_WHAT YOU WILL DO_. Return the lines below that contain "search".

_DATASET EXTRACT_.
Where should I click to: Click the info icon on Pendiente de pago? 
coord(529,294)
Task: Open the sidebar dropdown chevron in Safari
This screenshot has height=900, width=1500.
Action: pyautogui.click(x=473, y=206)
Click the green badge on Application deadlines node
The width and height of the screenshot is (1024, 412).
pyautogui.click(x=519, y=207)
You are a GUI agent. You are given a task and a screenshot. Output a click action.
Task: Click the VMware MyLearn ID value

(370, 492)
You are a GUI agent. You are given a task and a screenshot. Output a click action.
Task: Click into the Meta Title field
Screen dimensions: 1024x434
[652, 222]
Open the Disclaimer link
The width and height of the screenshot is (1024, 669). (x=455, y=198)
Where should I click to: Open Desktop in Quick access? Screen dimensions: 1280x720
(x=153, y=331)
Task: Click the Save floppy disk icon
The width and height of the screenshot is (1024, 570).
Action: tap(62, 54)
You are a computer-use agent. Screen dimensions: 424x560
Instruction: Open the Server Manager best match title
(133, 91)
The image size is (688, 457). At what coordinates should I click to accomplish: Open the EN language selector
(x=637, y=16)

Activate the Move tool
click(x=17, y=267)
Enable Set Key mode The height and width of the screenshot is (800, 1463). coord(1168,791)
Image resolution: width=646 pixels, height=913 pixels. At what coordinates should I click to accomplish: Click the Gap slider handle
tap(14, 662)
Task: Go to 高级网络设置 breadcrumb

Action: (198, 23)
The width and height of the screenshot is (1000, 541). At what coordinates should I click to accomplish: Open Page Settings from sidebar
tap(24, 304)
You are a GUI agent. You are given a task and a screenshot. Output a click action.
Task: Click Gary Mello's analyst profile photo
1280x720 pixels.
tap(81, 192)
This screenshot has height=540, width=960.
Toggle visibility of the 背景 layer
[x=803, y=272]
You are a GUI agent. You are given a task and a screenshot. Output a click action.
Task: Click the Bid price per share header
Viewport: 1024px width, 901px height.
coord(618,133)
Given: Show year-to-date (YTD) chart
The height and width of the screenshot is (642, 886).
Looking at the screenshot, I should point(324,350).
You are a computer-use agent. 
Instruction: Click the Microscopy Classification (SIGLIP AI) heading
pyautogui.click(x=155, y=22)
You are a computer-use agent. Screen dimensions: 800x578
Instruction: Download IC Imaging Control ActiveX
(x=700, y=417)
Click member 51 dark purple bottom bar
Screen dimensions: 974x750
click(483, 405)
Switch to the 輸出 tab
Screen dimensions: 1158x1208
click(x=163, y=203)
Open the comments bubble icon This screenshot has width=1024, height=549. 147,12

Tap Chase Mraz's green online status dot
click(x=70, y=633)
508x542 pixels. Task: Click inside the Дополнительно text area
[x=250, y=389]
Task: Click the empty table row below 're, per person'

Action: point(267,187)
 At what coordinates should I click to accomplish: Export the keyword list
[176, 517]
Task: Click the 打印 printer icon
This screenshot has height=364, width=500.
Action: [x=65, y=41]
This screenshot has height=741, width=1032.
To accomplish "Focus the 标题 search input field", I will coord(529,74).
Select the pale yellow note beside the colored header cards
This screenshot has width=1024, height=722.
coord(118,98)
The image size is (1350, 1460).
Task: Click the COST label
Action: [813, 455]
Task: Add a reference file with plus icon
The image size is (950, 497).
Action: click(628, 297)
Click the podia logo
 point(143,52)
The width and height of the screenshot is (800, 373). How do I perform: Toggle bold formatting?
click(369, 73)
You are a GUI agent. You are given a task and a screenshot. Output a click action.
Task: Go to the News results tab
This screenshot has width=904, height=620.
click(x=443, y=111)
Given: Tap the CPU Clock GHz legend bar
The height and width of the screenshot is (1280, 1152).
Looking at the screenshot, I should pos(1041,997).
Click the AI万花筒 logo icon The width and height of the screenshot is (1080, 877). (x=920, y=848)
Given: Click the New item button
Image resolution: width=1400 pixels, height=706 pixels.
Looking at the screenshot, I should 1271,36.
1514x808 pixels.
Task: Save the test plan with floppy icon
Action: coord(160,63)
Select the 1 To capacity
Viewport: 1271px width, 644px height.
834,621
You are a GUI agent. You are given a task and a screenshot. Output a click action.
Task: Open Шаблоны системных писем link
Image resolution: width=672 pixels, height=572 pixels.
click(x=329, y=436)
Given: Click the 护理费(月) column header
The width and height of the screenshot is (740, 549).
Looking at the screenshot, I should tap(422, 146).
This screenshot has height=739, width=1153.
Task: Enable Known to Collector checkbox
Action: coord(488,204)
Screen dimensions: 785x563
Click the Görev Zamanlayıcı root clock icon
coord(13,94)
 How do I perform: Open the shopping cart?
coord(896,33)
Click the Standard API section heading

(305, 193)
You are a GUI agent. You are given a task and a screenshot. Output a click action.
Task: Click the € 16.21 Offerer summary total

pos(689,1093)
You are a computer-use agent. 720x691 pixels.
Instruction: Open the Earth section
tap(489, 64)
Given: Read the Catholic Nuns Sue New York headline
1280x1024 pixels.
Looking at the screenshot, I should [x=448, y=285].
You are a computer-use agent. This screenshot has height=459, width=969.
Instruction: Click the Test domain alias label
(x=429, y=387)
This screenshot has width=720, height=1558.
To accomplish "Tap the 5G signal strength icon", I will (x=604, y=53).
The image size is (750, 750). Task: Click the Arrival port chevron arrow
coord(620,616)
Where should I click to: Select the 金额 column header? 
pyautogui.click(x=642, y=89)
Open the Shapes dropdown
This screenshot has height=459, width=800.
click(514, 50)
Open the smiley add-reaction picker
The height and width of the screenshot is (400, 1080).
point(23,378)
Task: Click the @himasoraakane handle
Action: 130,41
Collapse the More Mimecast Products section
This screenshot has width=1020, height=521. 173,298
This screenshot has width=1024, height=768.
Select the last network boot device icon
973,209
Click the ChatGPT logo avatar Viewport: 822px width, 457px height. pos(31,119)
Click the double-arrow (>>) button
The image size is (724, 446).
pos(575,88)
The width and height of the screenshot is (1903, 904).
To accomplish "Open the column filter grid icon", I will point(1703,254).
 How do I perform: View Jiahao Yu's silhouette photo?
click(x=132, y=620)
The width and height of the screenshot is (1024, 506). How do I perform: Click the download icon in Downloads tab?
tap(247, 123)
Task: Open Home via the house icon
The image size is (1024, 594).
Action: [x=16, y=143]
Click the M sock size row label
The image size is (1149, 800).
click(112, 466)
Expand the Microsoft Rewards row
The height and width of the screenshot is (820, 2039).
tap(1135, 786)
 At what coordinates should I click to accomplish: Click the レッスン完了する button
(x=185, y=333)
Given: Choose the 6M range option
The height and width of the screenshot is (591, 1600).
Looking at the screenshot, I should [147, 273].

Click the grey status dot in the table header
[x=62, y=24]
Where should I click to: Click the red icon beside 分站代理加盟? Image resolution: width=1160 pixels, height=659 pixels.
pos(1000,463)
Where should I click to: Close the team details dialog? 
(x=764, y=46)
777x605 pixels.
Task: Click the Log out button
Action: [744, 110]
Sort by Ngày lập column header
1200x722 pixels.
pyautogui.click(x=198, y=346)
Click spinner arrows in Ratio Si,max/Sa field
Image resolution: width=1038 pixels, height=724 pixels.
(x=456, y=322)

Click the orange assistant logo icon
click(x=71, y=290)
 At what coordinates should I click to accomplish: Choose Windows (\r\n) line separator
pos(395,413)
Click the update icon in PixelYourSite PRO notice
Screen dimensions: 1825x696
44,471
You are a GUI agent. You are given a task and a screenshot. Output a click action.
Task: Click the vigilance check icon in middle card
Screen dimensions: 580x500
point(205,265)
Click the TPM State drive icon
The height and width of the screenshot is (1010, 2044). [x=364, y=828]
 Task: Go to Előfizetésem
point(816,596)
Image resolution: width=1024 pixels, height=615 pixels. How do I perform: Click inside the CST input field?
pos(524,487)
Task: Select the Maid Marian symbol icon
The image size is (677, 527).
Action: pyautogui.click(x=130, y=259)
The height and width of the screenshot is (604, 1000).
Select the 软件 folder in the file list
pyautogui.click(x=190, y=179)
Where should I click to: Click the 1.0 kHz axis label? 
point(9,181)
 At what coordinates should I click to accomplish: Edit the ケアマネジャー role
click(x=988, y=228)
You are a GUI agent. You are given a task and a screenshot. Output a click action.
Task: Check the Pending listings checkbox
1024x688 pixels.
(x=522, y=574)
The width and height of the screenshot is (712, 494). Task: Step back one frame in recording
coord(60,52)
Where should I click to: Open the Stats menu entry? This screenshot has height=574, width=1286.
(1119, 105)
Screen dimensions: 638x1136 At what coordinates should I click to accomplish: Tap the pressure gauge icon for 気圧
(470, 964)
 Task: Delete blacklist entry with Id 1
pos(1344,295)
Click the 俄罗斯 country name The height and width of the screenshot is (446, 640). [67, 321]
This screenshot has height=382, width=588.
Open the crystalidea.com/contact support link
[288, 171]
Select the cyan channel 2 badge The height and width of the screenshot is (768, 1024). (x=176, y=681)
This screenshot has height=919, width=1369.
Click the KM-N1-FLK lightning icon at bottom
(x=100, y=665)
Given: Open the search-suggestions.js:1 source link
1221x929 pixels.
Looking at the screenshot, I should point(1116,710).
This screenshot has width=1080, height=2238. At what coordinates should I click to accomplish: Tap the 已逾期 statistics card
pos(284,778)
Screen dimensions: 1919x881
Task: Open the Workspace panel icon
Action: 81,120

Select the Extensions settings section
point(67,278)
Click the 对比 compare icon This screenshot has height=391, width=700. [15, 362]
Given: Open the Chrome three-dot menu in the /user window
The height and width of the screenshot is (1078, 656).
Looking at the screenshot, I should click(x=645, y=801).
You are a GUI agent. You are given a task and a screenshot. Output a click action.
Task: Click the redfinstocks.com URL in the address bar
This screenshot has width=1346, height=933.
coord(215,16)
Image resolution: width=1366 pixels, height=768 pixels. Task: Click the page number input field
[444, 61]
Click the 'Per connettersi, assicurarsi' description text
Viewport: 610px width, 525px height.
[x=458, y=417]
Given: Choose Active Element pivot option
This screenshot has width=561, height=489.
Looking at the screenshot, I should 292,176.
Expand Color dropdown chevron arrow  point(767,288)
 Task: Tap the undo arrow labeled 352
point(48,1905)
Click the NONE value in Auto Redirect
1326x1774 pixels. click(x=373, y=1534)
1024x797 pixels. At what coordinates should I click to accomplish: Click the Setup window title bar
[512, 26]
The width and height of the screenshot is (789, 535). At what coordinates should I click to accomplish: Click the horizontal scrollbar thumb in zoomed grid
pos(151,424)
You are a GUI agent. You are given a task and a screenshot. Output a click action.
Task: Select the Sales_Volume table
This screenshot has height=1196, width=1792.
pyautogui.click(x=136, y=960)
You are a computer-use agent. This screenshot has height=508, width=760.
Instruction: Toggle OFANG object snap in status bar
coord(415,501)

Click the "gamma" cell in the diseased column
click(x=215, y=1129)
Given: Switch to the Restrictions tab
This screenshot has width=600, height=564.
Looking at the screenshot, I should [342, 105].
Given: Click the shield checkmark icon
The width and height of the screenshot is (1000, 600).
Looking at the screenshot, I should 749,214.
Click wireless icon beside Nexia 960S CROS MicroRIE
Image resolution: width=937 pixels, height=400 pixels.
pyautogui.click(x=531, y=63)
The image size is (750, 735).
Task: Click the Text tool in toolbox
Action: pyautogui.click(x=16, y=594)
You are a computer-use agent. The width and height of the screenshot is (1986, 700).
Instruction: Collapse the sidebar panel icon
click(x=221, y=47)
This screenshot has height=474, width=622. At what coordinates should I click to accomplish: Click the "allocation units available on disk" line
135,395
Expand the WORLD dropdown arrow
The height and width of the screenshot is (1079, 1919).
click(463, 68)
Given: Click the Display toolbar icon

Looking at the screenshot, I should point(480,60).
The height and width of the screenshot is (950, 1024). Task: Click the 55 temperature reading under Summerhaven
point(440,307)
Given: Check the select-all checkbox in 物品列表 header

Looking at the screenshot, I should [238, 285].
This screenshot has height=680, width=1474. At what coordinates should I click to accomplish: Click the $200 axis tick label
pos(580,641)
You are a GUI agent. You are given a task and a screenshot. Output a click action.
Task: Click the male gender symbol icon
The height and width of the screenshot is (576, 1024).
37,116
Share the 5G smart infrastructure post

_RESPONSE TO THIS EXERCISE_.
To accomplish "Focus the 标题 search input field", I will coord(529,74).
Given: Open the search-suggestions.js:1 source link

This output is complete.